OGDEN -- Weber State University faculty member Chris Hoagstrom is a multitasker -- he's found a way to conduct local field studies in his area of interest, assist the state in its conservation efforts, train student researchers and beat the summer heat, all at the same time.
Hoagstrom, an assistant zoology professor, visits small -- and often isolated -- streams along the Wasatch Front between Brigham City and Bountiful. He and his students pull on waders to document the variety of fish, if any, in the more than 30 streams they have visited over the past three years.
"From a conservation standpoint, it's important to study our smaller creeks. The more we know about what size creek it takes to support a trout population, the more we understand what the needs of the fish are," Hoagstrom said.
"It's also interesting just to visit these creeks. They're small and oftentimes off the radar. To a degree, if no one looks, we'll never know what's there."
Spring 2012 graduate Tyler Anderson, 25, from Farmington, spent two summers collecting data with Hoagstrom.
"It was a good way to cool down, and I learned a lot about how to do research," said Anderson, who this fall begins medical school at Virginia Commonwealth University.
"I think the experience gives me a better perspective on how research works.

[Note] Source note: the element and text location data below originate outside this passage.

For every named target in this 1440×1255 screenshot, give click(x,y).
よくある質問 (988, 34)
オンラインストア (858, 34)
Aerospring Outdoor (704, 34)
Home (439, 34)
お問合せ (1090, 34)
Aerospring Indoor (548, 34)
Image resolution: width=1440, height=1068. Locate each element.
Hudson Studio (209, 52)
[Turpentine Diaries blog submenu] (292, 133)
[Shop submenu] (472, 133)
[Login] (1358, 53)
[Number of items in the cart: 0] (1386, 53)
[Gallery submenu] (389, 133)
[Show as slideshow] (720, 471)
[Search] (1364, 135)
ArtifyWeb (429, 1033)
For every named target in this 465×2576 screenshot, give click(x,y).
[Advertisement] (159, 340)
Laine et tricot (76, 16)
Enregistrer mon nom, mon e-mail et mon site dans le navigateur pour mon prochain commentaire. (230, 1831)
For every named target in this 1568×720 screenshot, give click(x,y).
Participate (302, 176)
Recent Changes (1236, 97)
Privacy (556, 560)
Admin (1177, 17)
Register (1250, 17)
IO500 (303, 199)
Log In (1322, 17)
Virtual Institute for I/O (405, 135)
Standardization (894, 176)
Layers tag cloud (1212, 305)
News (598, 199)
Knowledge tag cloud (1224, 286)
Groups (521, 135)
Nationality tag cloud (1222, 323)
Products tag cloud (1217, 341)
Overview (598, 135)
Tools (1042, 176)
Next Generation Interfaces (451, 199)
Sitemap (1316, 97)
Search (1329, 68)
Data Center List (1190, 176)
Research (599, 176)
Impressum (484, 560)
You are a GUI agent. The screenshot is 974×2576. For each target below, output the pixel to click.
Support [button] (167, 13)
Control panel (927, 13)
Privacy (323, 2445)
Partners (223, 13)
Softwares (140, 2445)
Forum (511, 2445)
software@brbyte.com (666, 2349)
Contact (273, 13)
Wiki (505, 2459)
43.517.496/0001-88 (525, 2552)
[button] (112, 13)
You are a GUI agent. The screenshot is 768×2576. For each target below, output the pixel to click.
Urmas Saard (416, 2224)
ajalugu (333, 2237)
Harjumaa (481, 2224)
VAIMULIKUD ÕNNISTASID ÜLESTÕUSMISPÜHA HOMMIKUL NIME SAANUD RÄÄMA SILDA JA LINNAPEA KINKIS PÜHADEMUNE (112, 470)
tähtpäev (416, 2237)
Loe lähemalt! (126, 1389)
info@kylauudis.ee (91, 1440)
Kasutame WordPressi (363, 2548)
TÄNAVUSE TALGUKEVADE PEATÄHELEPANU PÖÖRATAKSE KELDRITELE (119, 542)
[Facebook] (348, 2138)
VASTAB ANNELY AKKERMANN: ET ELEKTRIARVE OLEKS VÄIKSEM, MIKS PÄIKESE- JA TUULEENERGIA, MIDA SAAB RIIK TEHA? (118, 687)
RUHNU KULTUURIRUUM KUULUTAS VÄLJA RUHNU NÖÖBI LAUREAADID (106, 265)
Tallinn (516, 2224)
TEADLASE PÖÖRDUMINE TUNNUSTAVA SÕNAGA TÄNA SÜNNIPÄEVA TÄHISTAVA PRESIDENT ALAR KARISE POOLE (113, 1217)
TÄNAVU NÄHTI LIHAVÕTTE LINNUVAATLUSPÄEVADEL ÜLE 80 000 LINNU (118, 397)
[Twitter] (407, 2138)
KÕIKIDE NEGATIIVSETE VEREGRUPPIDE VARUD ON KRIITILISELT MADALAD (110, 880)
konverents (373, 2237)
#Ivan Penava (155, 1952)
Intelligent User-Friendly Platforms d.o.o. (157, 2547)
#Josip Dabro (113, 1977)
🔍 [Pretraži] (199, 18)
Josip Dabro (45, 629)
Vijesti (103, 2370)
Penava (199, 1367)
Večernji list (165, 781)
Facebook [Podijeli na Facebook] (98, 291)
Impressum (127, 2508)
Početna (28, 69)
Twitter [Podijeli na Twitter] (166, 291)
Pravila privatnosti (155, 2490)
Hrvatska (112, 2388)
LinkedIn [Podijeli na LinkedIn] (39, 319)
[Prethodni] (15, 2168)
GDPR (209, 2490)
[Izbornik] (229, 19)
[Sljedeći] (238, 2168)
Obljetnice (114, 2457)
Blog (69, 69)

When, as a physician, I hear about research by some group, I can look at what they presented and have a sense of how objective and thorough their work was."
Hoagstrom, whose interests include ichthyology (the study of fish) and ecology, was new in Utah six years ago when he applied to the Utah Division of Natural Resources for a license to collect fish from the wild.
"They were interested and asked what I was going to do with it," Hoagstrom recalled.
"I was new here and didn't really know. One thing they suggested was this study. They said they didn't have the money or the manpower, but it might be interesting to me and helpful to them.
"It's been great for students, safe, convenient and located in the area."
Hoagstrom and his students visited 31 streams multiple times and found 14 that support fish, mostly rainbow but also brown trout and Bonneville cutthroat trout.
Hoagstrom used a backpack electrofisher that releases a weak current into the water, shocking fish so they could be netted and examined.
"We usually sample 100 meters of stream and do it twice to determine an estimate of the population size," said Hoagstrom, adding there was no long-term harm to the fish.
The teacher and students surveyed streams that were usually no wider than 15 feet and usually about 6 to 8 inches deep. Those with fish either had been stocked at some point or had become cut off from larger streams with fish populations.
Many streams that had been stocked at one time are now fishless, they found.
"In general, larger creeks that were less steep and had a high maximum drainage elevation were more likely to contain trout, but these features did not guarantee the presence of trout," Anderson and WSU student Madison Kingsford, of Perry, wrote in their research findings.
"Wider and deeper creeks appeared to be more capable of supporting trout because of the increased amount of habitat in which the population can feed, breed and escape predation."
The project also found a single population of non-native Lahontan cutthroat trout, descendants of those introduced in Utah in the 1930s after almost disappearing from Nevada's Pyramid Lake.
Utah fishermen's lore was that such a population existed, but there was no proof until Hoagstrom's stream surveys.
The creek-sampling project resulted in three student research posters presented at WSU's Undergraduate Research Symposium and Celebration, WSU Day at the Capitol, and the 2012 National Conference on Undergraduate Research, hosted by WSU.
Hoagstrom was a WSU 2012 Gwen S. Williams Prize honoree for extraordinary work by faculty.
Matt McKell, DWR regional aquatic biologist, said the students' information will help his agency prioritize management activities in those streams and other regional waters.
"With knowledge about the current status of fish distribution in the Wasatch Front streams, many of which had not been sampled during the previous two decades, we can better focus on native trout restoration, habitat enhancement and population monitoring," McKell said.
Hoagstrom said the stream-sampling study has been a valuable teaching tool for students.
"Undergraduate research makes you think more deeply," he said. "Learning to collect data correctly is important, but the key is what you then do with that information.
"I know I've done my job when a student says, 'If I could go back, I would have done this differently,' or 'Here's an extra thing I'd like to know.'
"That means they're thinking about it. They've made it their own."